-- Zu erledigen --
(1) Schreib aus dem Textabschnitt über Schröder und Putin die Stelle von „Jeder Abteilungsleiter, der“ bis einschließlich „Schmidts besten Freunden.“ Wort für Wort ab.
(2) Welcher Konzern bezahlt Schröder laut dem Textabschnitt über Schröder und Putin?

-- Textabschnitt --
________________

Hello, Freunde lupenreiner Demokraten,

Schröder relativiert nicht. Für ihn ist Putin nach wie vor ein lupenreiner Demokrat. Auf die wachsende Kritik an seinem Freund lässt er sich gar nicht erst ein: „Ich relativiere meine Haltung zu Putin nicht. Und ich nehme ihm ab, dass er sich die Demokratie als seine Perspektive vorstellt, das ist meine Überzeugung aus vielen Gesprächen.“(BILD)

Gemessen an Vorstellungen und Perspektiven wäre Dabbelju Bush noch ein größerer Demokrat als Putin gewesen. Warum hat Schröder dessen demokratiefördernden Krieg gegen Saddam nicht unterstützt? Antwort: weil Gazprom kein amerikanischer, sondern ein russischer Konzern ist, der Schröder mit lupenreinen Rubeln bezahlt.

Jeder Abteilungsleiter, der sein widerrechtliches Tun mit Zukunftsabsichten und guten Vorsätzen legitimiert hätte, wäre von einem Kanzler Schröder an die Luft gesetzt worden.

Warum müssen es ausgerechnet Ex-Kanzler aus der SPD sein – wie Helmut Schmidt und Schröder –, die ihre Freundschaften am liebsten unter Autokraten und Menschenrechtsverächtern suchen? (Schmidts Augen beginnen nur bei Mao Tse Tung und Singapurs Herrscher Lee zu leuchten.) Auch Henry Kissinger, der sich in Chile als lupenreiner Imperialist gebärdete, gehört zu Schmidts besten Freunden.

________________

-- Gezeigtes Material --
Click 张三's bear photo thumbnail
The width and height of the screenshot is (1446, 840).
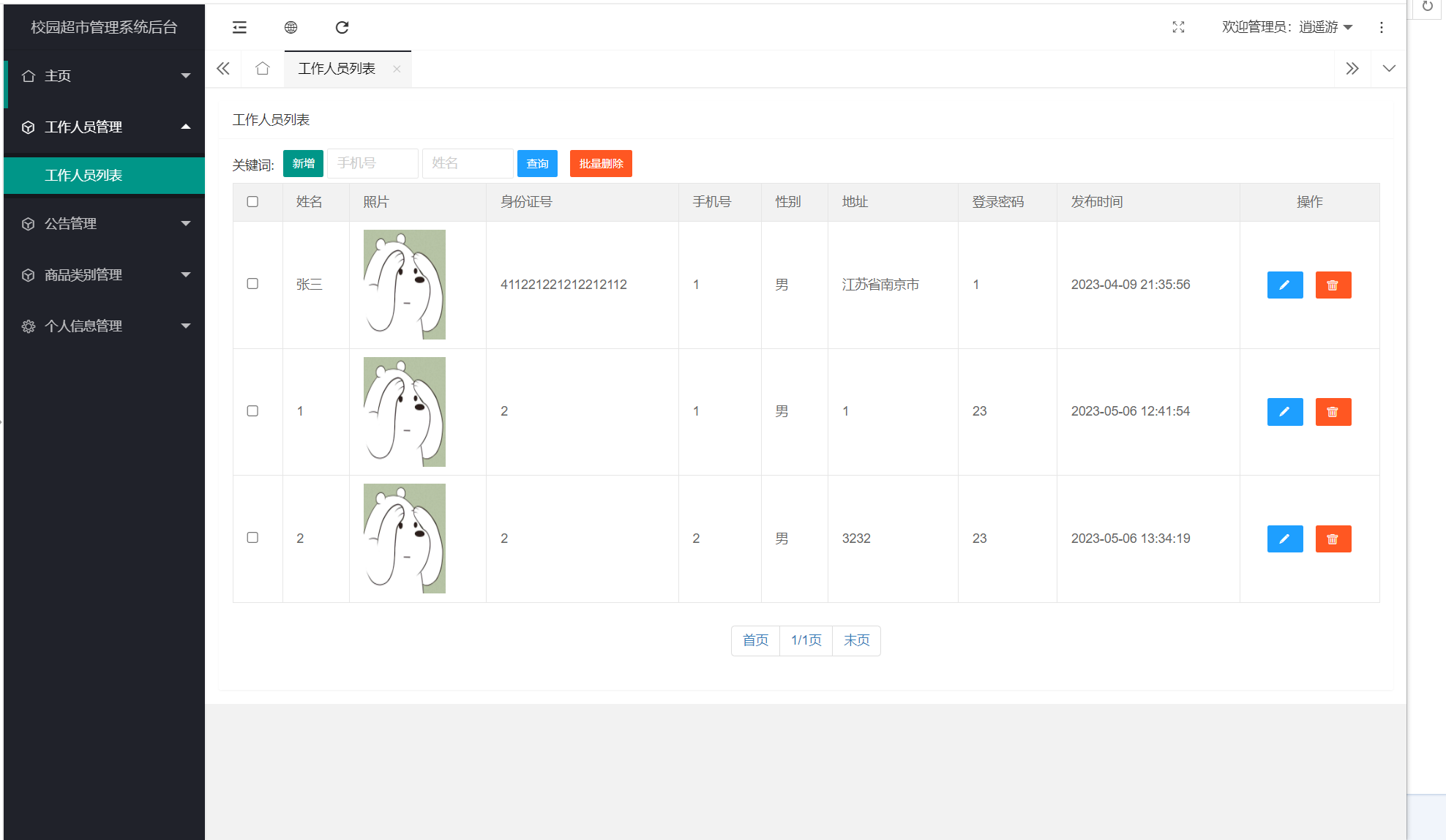coord(404,285)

________________

-- Erwartete Lösungen --
(1)
Jeder Abteilungsleiter, der sein widerrechtliches Tun mit Zukunftsabsichten und guten Vorsätzen legitimiert hätte, wäre von einem Kanzler Schröder an die Luft gesetzt worden.

Warum müssen es ausgerechnet Ex-Kanzler aus der SPD sein – wie Helmut Schmidt und Schröder –, die ihre Freundschaften am liebsten unter Autokraten und Menschenrechtsverächtern suchen? (Schmidts Augen beginnen nur bei Mao Tse Tung und Singapurs Herrscher Lee zu leuchten.) Auch Henry Kissinger, der sich in Chile als lupenreiner Imperialist gebärdete, gehört zu Schmidts besten Freunden.

(2) Gazprom, ein russischer Konzern.